*** Data provided

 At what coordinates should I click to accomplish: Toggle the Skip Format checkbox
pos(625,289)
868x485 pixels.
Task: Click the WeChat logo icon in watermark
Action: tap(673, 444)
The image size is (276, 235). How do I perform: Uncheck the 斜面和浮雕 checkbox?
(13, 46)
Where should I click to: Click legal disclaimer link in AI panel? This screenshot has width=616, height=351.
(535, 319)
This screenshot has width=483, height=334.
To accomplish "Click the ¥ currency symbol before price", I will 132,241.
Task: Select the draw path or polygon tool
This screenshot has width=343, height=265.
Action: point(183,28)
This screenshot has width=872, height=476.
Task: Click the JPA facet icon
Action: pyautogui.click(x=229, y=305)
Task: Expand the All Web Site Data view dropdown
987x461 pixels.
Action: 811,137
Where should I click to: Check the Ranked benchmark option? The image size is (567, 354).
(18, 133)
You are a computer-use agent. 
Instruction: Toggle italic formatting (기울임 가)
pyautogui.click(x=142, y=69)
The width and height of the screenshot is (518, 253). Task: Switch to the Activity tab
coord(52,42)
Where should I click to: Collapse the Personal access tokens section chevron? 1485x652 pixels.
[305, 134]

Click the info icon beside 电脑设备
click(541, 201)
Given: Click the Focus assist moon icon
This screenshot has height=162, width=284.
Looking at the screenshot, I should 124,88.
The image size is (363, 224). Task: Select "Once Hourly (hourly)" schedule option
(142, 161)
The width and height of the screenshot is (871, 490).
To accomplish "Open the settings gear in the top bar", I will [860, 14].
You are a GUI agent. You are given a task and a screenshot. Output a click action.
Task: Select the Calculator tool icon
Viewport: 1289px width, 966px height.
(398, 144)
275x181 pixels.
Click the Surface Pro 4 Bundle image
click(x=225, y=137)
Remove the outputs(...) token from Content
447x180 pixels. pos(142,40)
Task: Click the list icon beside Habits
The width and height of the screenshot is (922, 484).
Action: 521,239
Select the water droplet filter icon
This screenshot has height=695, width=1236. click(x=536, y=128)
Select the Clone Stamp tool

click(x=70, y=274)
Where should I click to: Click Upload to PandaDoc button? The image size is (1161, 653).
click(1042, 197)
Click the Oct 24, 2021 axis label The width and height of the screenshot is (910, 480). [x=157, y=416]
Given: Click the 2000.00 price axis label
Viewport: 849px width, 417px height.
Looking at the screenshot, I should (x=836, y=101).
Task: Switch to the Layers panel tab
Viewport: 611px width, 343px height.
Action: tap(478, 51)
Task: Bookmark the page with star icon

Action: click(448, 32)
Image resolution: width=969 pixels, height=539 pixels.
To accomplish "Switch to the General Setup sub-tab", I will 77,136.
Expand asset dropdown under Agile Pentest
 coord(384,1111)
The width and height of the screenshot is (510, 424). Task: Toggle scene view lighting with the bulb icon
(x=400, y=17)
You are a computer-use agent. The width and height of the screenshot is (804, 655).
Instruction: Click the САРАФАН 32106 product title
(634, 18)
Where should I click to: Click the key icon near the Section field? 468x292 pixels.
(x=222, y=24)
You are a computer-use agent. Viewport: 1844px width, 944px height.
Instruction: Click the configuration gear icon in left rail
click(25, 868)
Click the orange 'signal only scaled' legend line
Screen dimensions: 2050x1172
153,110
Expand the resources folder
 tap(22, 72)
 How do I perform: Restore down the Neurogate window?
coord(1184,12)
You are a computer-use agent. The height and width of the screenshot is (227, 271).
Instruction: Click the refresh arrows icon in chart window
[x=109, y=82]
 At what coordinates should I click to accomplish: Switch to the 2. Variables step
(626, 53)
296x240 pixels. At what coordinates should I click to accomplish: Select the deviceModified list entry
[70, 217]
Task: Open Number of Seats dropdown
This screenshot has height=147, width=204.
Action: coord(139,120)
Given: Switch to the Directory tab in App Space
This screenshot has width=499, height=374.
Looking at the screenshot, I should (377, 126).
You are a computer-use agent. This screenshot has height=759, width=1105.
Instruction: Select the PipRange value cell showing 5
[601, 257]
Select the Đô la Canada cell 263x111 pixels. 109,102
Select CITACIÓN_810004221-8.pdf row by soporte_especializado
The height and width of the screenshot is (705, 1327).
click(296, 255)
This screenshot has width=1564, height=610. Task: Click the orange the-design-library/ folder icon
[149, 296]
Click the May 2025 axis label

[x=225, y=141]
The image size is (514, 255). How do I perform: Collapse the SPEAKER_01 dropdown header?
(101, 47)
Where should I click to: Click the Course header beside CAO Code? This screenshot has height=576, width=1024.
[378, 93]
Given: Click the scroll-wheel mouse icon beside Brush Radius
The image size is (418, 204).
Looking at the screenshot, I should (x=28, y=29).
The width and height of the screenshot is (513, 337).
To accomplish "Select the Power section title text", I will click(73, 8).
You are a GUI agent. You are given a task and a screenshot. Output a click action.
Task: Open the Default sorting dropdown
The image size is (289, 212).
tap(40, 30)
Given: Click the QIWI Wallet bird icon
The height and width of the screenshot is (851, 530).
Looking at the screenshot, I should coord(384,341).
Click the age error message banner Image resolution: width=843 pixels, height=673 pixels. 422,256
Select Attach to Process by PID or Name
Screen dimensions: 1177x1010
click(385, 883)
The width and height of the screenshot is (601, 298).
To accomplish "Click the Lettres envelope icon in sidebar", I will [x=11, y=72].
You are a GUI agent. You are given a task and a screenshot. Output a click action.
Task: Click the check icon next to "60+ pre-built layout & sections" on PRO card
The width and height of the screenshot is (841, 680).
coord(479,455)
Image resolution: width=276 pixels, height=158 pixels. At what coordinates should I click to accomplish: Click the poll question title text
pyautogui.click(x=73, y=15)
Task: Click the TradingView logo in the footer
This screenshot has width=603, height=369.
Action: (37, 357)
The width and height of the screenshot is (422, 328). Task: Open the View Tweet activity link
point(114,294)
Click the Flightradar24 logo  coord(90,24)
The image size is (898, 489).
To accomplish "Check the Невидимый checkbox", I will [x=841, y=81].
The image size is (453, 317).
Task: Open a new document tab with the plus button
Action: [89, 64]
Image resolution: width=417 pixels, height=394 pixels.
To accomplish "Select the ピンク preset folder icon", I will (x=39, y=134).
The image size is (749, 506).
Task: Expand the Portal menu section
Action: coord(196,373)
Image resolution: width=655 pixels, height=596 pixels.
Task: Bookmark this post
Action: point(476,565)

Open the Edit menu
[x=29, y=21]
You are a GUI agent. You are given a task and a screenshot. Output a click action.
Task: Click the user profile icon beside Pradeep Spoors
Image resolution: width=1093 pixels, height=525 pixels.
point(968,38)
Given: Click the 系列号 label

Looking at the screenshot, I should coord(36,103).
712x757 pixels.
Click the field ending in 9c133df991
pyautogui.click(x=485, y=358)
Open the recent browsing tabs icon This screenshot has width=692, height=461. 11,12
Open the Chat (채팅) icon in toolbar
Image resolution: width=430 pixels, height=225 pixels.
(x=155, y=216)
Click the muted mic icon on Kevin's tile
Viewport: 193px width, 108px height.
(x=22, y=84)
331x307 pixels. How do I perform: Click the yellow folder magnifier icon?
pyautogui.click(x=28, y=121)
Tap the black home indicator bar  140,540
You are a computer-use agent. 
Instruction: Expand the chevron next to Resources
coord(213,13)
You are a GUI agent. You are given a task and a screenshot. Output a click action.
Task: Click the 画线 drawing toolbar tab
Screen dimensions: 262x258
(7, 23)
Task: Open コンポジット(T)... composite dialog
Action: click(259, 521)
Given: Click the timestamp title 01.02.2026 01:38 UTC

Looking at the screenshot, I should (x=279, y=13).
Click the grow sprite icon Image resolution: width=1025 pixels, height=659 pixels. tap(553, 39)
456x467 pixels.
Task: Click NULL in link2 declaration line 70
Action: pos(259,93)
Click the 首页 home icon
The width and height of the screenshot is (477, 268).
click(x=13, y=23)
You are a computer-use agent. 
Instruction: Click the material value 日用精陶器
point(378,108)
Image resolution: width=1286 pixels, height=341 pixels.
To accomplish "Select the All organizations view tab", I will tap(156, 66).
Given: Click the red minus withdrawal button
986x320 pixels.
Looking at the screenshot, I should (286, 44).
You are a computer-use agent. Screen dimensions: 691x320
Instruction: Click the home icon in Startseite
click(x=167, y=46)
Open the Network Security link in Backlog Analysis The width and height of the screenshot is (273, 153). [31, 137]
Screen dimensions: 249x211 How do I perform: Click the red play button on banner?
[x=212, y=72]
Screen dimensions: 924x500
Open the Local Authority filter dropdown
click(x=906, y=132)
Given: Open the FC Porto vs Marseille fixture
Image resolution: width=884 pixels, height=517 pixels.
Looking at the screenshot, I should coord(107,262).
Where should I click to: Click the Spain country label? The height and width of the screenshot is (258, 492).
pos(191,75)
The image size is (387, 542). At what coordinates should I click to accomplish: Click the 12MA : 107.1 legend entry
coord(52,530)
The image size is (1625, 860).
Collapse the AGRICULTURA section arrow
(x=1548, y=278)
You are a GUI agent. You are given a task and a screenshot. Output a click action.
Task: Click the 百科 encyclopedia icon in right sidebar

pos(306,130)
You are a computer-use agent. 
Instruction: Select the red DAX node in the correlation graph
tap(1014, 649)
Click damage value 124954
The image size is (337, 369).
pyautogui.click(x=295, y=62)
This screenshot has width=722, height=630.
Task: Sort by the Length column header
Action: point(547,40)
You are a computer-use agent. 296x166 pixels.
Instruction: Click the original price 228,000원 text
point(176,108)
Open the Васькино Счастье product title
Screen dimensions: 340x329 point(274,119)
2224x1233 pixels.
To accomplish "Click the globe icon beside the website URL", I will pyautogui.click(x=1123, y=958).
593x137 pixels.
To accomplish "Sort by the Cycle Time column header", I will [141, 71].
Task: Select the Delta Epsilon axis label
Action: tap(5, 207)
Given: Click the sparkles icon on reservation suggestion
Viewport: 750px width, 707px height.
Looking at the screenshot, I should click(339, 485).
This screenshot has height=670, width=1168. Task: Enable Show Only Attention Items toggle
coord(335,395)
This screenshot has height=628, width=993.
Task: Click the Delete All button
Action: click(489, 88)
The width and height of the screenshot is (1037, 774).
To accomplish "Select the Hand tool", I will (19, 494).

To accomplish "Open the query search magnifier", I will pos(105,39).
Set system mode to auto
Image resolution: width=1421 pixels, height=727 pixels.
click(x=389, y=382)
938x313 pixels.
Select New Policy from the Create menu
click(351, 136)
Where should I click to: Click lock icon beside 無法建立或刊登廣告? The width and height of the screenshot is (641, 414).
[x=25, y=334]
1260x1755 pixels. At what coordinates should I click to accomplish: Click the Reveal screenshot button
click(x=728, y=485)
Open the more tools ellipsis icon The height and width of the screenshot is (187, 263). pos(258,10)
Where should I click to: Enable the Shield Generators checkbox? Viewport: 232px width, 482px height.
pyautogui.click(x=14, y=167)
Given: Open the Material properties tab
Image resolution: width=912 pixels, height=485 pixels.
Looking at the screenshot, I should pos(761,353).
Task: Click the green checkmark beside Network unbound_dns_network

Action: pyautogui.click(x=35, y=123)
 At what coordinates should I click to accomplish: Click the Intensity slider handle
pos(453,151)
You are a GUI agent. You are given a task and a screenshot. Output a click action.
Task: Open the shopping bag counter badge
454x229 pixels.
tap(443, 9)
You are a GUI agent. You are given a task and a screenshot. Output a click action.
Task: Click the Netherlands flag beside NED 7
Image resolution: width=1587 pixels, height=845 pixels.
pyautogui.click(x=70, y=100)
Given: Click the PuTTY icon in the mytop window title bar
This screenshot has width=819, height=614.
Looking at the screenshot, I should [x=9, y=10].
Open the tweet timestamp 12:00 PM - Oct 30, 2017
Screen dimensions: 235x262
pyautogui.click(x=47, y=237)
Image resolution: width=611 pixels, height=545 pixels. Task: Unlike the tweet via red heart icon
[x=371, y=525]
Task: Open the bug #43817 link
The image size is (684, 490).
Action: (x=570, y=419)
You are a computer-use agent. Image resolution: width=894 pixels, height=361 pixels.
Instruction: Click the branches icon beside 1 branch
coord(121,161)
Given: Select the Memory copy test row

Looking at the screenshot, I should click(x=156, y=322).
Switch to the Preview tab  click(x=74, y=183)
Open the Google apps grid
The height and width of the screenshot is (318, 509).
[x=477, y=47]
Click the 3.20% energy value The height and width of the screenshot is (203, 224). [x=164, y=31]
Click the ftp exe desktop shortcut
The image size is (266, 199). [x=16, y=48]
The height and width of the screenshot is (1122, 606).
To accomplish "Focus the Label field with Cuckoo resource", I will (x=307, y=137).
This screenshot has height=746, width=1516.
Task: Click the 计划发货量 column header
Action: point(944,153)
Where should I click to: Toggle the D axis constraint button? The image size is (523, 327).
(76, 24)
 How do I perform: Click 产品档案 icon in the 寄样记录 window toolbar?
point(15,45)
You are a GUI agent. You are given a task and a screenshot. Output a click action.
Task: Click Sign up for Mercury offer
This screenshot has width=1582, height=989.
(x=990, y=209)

******

When the line with "Screen dimensions: 1177x1010" is reached in the data above, start copying there, and copy each line exactly until the line with "Image resolution: width=417" has been copied; copy nothing else.

→ Answer to the exercise
Screen dimensions: 1177x1010
click(385, 883)
The width and height of the screenshot is (601, 298).
To accomplish "Click the Lettres envelope icon in sidebar", I will [x=11, y=72].
You are a GUI agent. You are given a task and a screenshot. Output a click action.
Task: Click the check icon next to "60+ pre-built layout & sections" on PRO card
The width and height of the screenshot is (841, 680).
coord(479,455)
Image resolution: width=276 pixels, height=158 pixels. At what coordinates should I click to accomplish: Click the poll question title text
pyautogui.click(x=73, y=15)
Task: Click the TradingView logo in the footer
This screenshot has width=603, height=369.
Action: (37, 357)
The width and height of the screenshot is (422, 328). Task: Open the View Tweet activity link
point(114,294)
Click the Flightradar24 logo  coord(90,24)
The image size is (898, 489).
To accomplish "Check the Невидимый checkbox", I will [x=841, y=81].
The image size is (453, 317).
Task: Open a new document tab with the plus button
Action: [89, 64]
Image resolution: width=417 pixels, height=394 pixels.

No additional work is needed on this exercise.